Required action:
The answer should hold only the lines from the one containing "Screen dimensions: 620x429" through the one containing "Given: Click the We" in the entries below, copied exactly, without pictures.

[Collected data]
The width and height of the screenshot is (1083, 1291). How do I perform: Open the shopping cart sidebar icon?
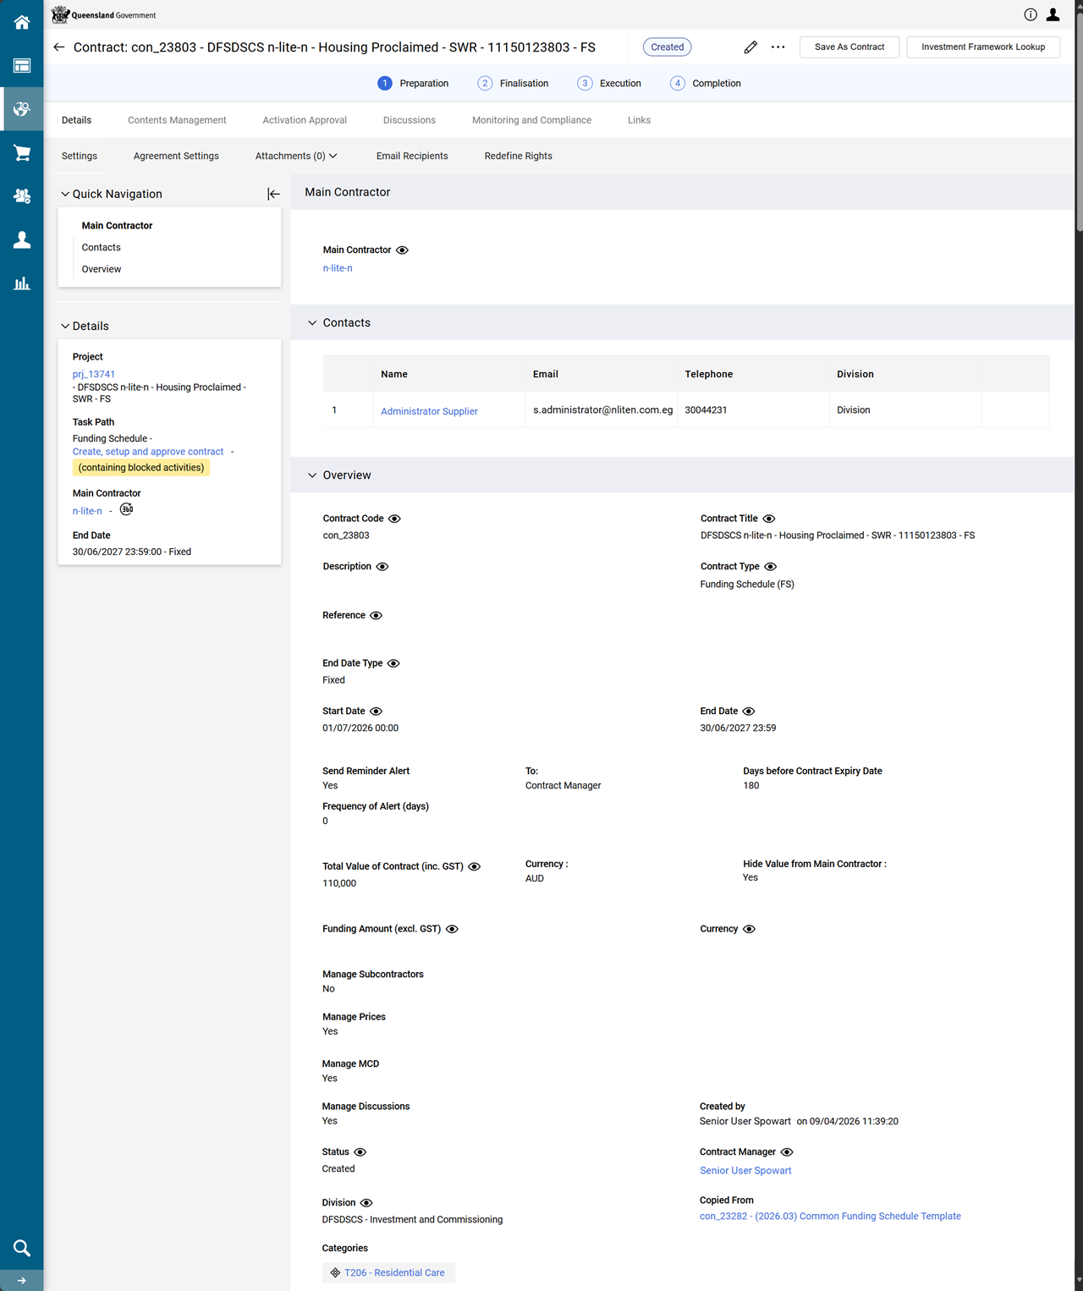coord(22,153)
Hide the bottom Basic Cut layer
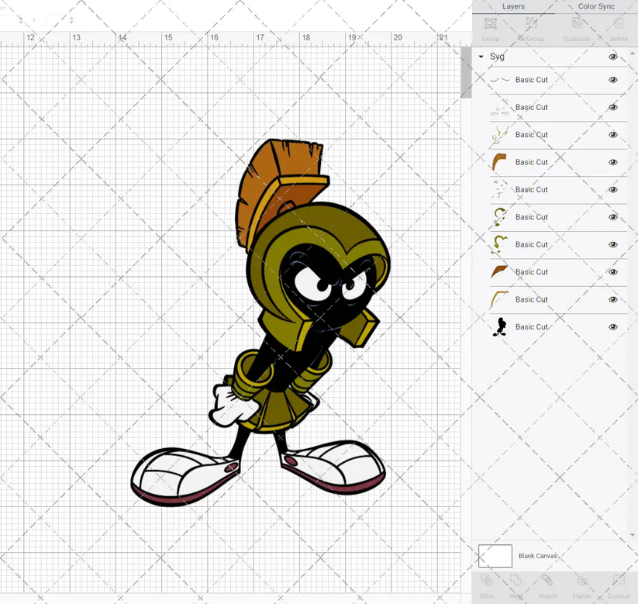 click(612, 326)
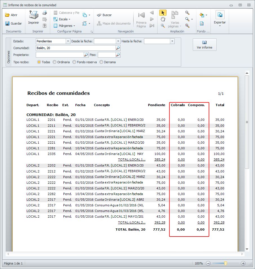Click the Guardar save icon
This screenshot has height=269, width=255.
[8, 23]
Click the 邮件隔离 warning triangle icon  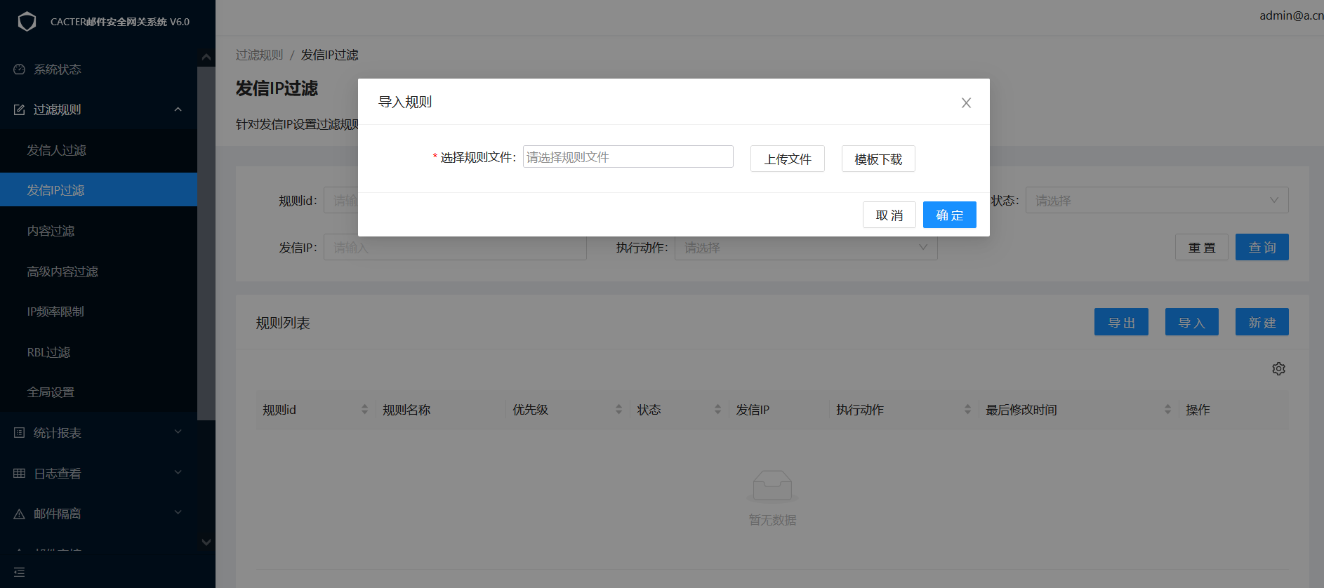pyautogui.click(x=19, y=514)
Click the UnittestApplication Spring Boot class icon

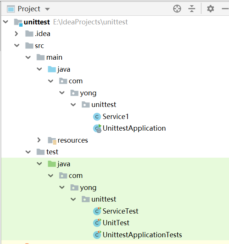[97, 128]
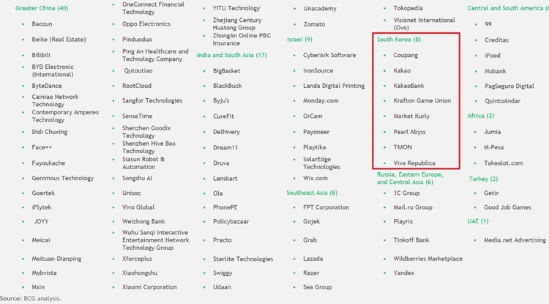Select the Africa (3) heading

click(x=480, y=116)
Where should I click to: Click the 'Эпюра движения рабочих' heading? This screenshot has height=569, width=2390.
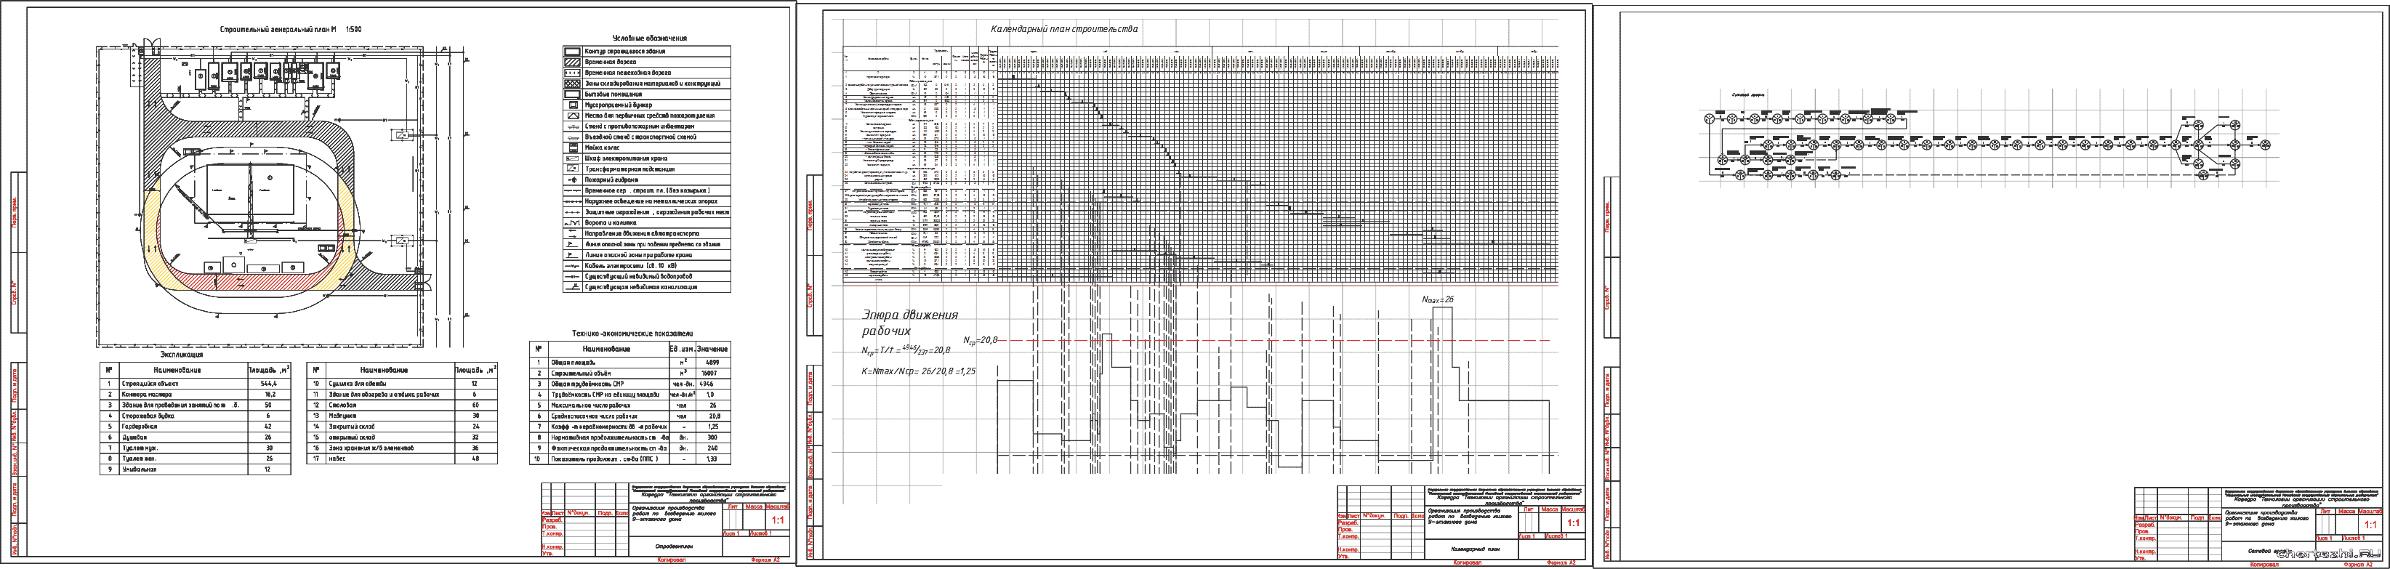tap(909, 322)

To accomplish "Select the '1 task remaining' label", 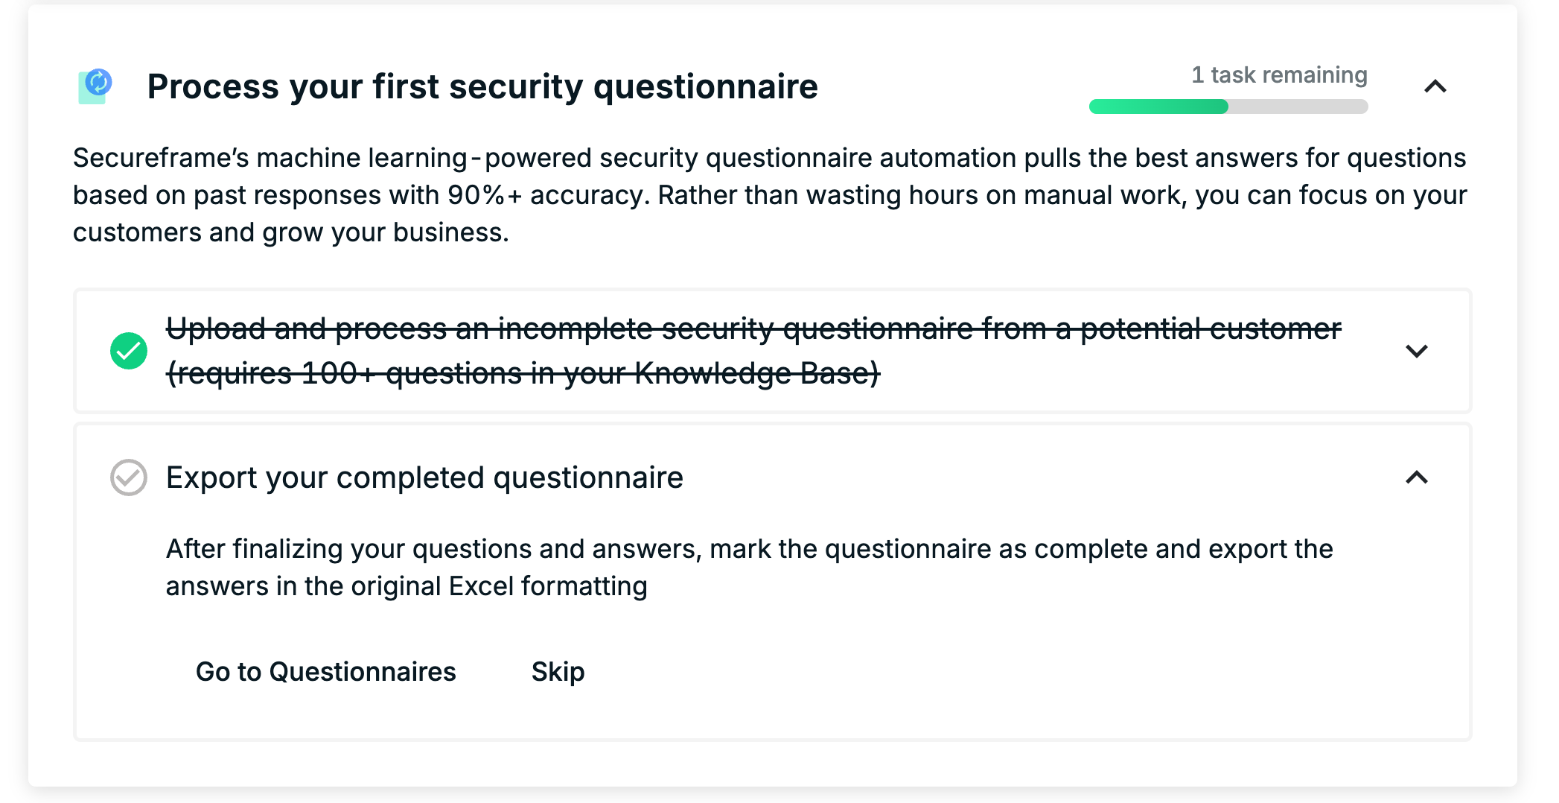I will tap(1279, 74).
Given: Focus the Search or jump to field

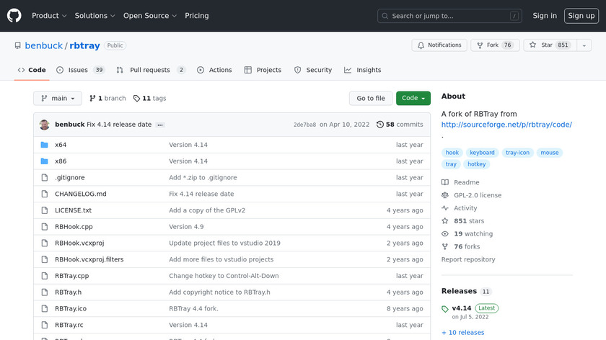Looking at the screenshot, I should click(449, 16).
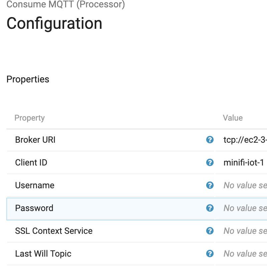
Task: Select the Password property row label
Action: tap(34, 208)
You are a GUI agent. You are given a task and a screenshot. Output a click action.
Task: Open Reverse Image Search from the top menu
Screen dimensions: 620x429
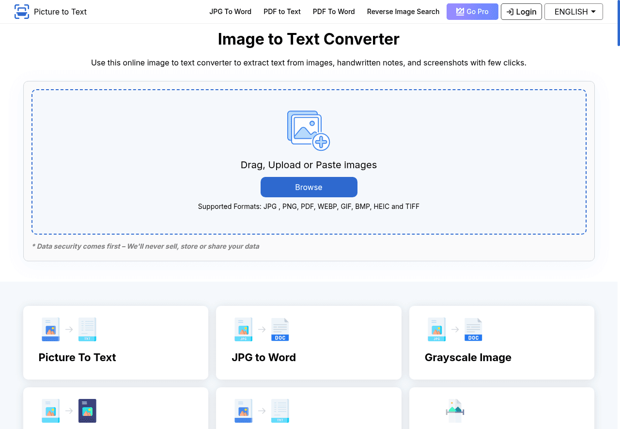pyautogui.click(x=403, y=12)
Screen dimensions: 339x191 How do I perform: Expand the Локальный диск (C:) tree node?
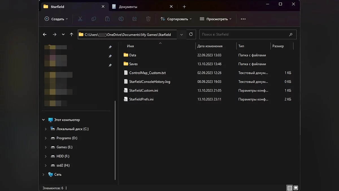tap(46, 129)
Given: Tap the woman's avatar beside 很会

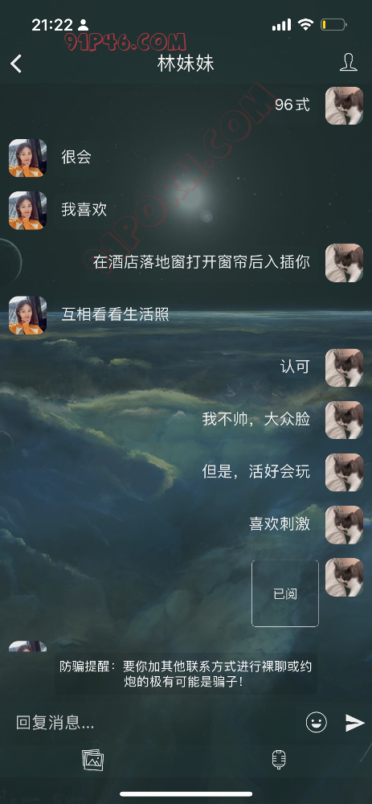Looking at the screenshot, I should 27,158.
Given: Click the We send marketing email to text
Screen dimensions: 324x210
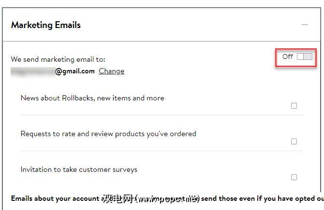Looking at the screenshot, I should point(58,59).
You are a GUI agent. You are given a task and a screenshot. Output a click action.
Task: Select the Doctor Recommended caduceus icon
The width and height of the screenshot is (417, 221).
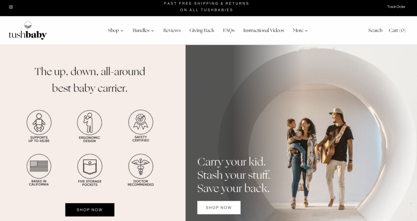[141, 166]
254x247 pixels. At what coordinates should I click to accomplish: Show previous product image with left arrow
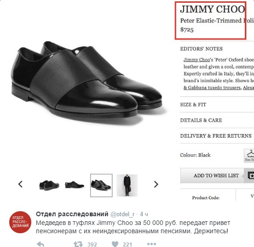pos(20,184)
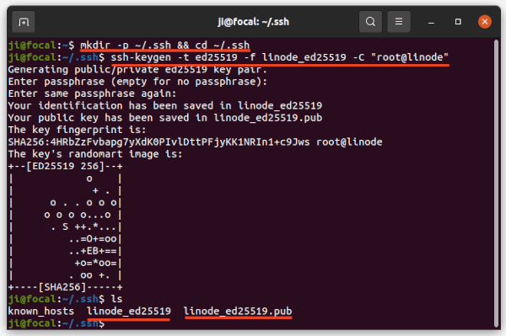Screen dimensions: 506x336
Task: Click the linode_ed25519.pub filename in ls output
Action: (238, 312)
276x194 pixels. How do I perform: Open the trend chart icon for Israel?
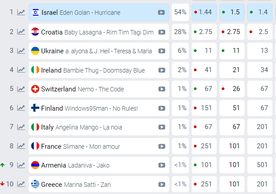point(21,13)
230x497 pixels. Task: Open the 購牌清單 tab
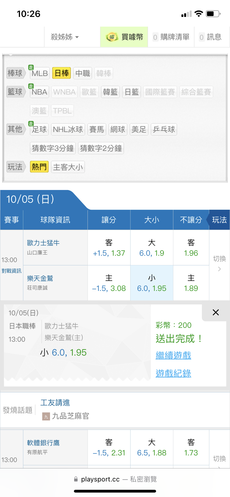171,37
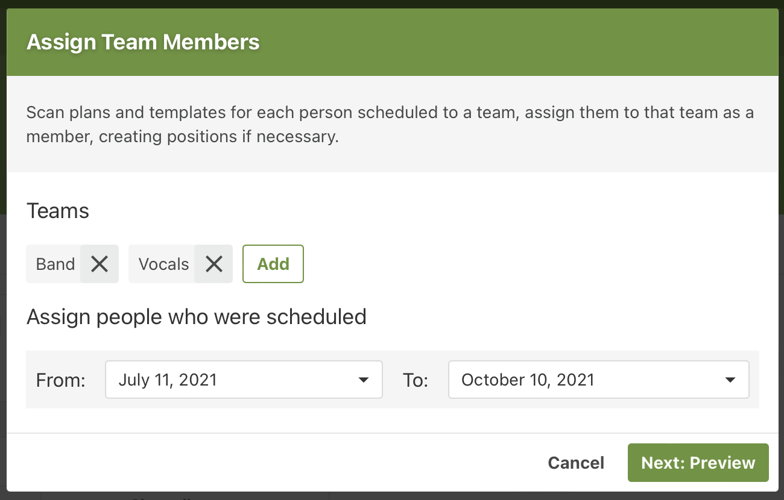This screenshot has height=500, width=784.
Task: Click the dialog description paragraph
Action: (390, 124)

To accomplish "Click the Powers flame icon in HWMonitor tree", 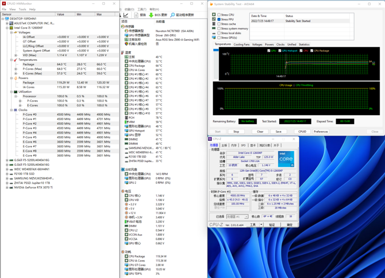I will point(16,78).
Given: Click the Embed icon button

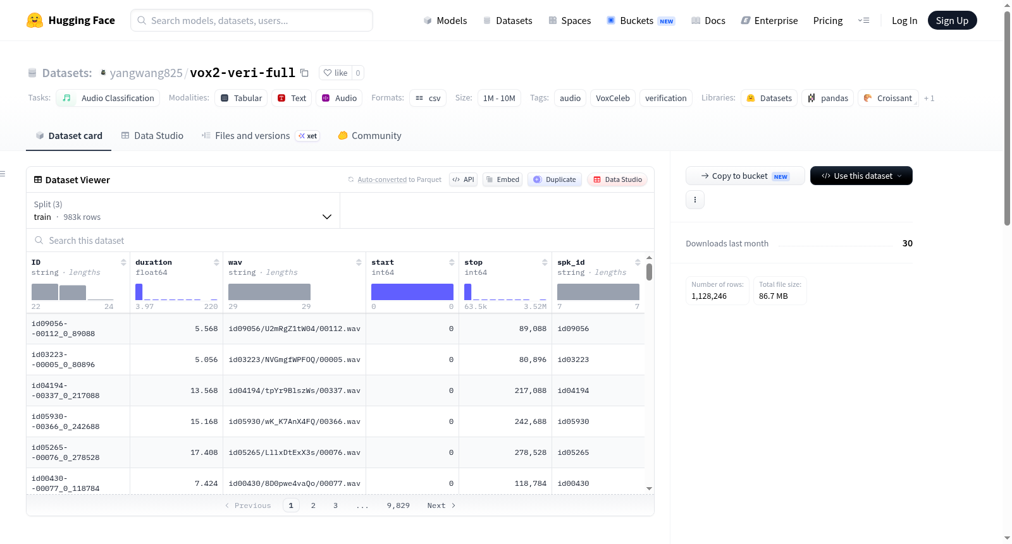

Reply:
Screen dimensions: 620x429
pyautogui.click(x=403, y=12)
Screen dimensions: 339x191 How do I perform: Expand the Локальный диск (C:) tree node?
tap(46, 129)
Given: Tap the woman's avatar beside 很会

Looking at the screenshot, I should 27,158.
Given: Click the We send marketing email to text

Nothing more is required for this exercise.